## Directions
Each entry in the block below needs to be copied out exactly.

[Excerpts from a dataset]
# # #
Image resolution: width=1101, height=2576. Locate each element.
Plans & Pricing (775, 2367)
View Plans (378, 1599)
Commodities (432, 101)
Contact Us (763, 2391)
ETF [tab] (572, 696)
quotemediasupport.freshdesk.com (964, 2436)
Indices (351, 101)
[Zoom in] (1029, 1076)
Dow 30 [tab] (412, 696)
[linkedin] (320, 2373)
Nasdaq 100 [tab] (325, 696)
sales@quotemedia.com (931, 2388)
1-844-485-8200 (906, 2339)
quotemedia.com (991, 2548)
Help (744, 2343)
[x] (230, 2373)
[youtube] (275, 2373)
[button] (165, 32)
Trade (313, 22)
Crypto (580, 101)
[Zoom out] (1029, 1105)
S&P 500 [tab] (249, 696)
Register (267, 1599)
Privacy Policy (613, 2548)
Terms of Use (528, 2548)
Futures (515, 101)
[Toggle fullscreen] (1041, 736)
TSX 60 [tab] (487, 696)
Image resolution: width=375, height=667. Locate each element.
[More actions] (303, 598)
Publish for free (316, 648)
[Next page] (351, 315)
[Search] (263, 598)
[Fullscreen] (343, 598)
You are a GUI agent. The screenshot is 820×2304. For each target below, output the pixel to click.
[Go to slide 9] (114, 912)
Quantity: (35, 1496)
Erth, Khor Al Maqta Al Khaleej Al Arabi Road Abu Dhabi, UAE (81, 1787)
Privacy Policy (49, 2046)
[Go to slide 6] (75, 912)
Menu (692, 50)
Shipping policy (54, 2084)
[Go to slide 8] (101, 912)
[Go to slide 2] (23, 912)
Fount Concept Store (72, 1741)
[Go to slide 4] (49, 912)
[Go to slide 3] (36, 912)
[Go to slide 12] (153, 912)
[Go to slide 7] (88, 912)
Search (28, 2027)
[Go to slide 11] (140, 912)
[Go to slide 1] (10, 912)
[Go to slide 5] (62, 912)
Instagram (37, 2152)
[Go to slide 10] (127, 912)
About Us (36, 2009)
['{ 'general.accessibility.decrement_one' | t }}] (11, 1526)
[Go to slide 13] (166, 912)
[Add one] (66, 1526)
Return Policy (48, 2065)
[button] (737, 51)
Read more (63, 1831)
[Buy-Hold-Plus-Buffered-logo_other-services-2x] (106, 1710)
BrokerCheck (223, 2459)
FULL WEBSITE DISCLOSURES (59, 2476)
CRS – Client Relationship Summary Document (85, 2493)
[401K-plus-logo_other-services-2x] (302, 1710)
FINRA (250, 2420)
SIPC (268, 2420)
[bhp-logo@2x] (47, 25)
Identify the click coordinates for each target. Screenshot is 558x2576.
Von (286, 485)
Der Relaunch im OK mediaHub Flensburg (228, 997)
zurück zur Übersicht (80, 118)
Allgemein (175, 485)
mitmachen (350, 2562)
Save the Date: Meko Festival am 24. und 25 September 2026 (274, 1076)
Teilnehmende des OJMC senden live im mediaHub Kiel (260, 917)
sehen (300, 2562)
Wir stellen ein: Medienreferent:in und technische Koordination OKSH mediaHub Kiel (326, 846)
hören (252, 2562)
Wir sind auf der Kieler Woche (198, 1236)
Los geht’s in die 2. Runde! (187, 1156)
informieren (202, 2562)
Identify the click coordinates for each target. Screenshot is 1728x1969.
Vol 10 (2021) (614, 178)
# # #
## Output below
Image resolution: width=1101, height=2576. Locate each element.
Plans & Pricing (775, 2367)
View Plans (378, 1599)
Commodities (432, 101)
Contact Us (763, 2391)
ETF [tab] (572, 696)
quotemediasupport.freshdesk.com (964, 2436)
Indices (351, 101)
[Zoom in] (1029, 1076)
Dow 30 [tab] (412, 696)
[linkedin] (320, 2373)
Nasdaq 100 [tab] (325, 696)
sales@quotemedia.com (931, 2388)
1-844-485-8200 (906, 2339)
quotemedia.com (991, 2548)
Help (744, 2343)
[x] (230, 2373)
[youtube] (275, 2373)
[button] (165, 32)
Trade (313, 22)
Crypto (580, 101)
[Zoom out] (1029, 1105)
S&P 500 [tab] (249, 696)
Register (267, 1599)
Privacy Policy (613, 2548)
Terms of Use (528, 2548)
Futures (515, 101)
[Toggle fullscreen] (1041, 736)
TSX 60 [tab] (487, 696)
Image resolution: width=375, height=667. Locate each element.
[More actions] (303, 598)
Publish for free (316, 648)
[Next page] (351, 315)
[Search] (263, 598)
[Fullscreen] (343, 598)
You are a GUI agent. The screenshot is 820×2304. For each target below, output the pixel to click.
[Go to slide 9] (114, 912)
Quantity: (35, 1496)
Erth, Khor Al Maqta Al Khaleej Al Arabi Road Abu Dhabi, UAE (81, 1787)
Privacy Policy (49, 2046)
[Go to slide 6] (75, 912)
Menu (692, 50)
Shipping policy (54, 2084)
[Go to slide 8] (101, 912)
[Go to slide 2] (23, 912)
Fount Concept Store (72, 1741)
[Go to slide 4] (49, 912)
[Go to slide 3] (36, 912)
[Go to slide 12] (153, 912)
[Go to slide 7] (88, 912)
Search (28, 2027)
[Go to slide 11] (140, 912)
[Go to slide 1] (10, 912)
[Go to slide 5] (62, 912)
Instagram (37, 2152)
[Go to slide 10] (127, 912)
About Us (36, 2009)
['{ 'general.accessibility.decrement_one' | t }}] (11, 1526)
[Go to slide 13] (166, 912)
[Add one] (66, 1526)
Return Policy (48, 2065)
[button] (737, 51)
Read more (63, 1831)
[Buy-Hold-Plus-Buffered-logo_other-services-2x] (106, 1710)
BrokerCheck (223, 2459)
FULL WEBSITE DISCLOSURES (59, 2476)
CRS – Client Relationship Summary Document (85, 2493)
[401K-plus-logo_other-services-2x] (302, 1710)
FINRA (250, 2420)
SIPC (268, 2420)
[bhp-logo@2x] (47, 25)
Identify the click coordinates for each target. Screenshot is 558x2576.
Von (286, 485)
Der Relaunch im OK mediaHub Flensburg (228, 997)
zurück zur Übersicht (80, 118)
Allgemein (175, 485)
mitmachen (350, 2562)
Save the Date: Meko Festival am 24. und 25 September 2026 (274, 1076)
Teilnehmende des OJMC senden live im mediaHub Kiel (260, 917)
sehen (300, 2562)
Wir stellen ein: Medienreferent:in und technische Koordination OKSH mediaHub Kiel (326, 846)
hören (252, 2562)
Wir sind auf der Kieler Woche (198, 1236)
Los geht’s in die 2. Runde! (187, 1156)
informieren (202, 2562)
Identify the click coordinates for each target. Screenshot is 1728x1969.
Vol 10 (2021) (614, 178)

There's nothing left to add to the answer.